#### Data shown ####

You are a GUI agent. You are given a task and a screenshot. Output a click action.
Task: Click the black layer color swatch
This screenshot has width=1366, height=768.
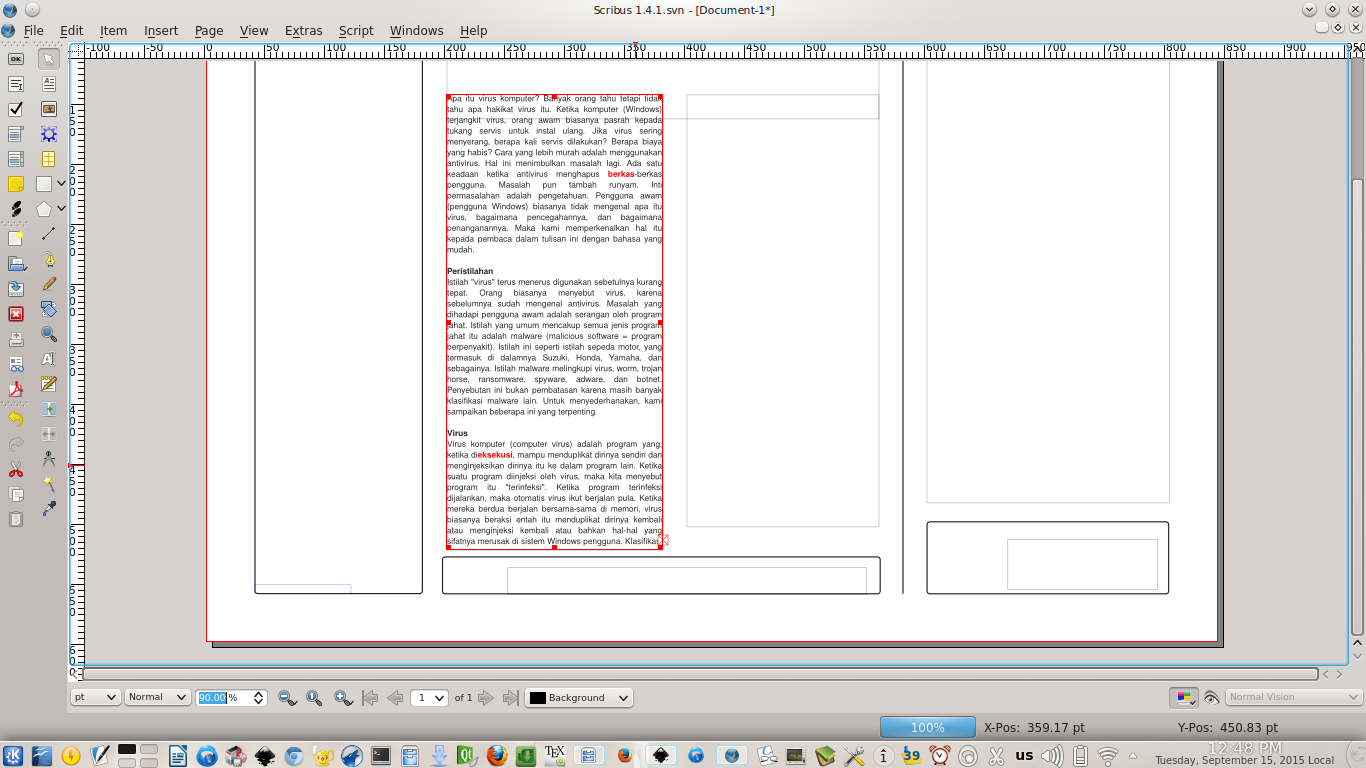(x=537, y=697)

####
#### Data shown ####

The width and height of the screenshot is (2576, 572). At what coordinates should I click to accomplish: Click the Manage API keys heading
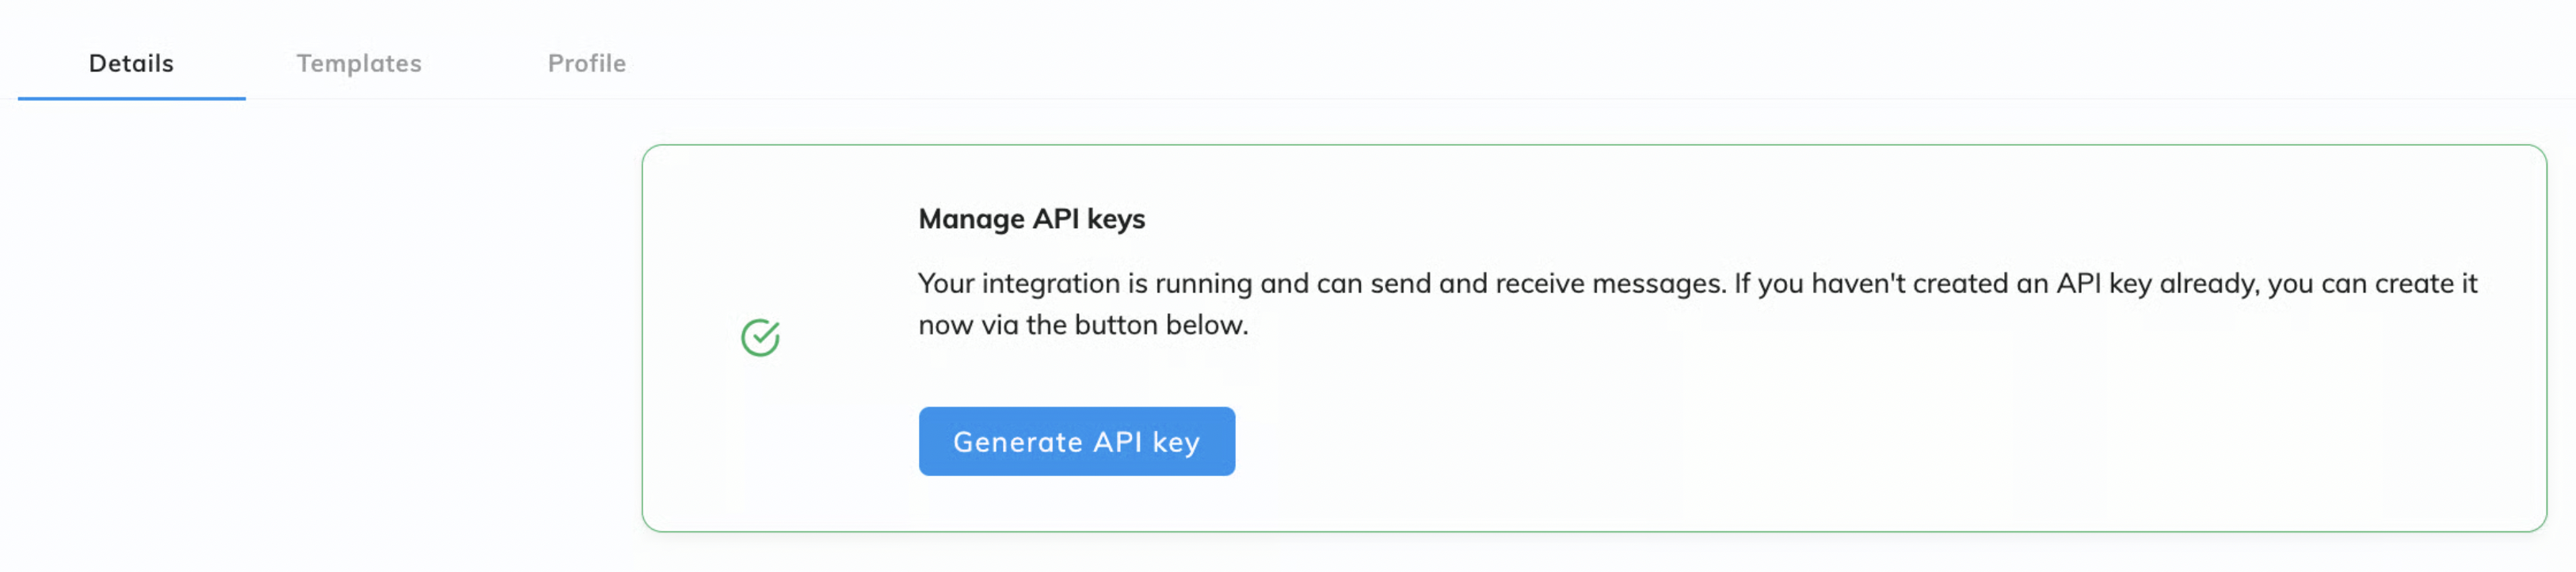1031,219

####

**Problem description**: Find every line in the entries above that contains the word "width", and copy each one.

**Result for this exercise**:
This screenshot has width=1366, height=768.
The width and height of the screenshot is (2576, 572). At what coordinates should I click to accomplish: Click the Manage API keys heading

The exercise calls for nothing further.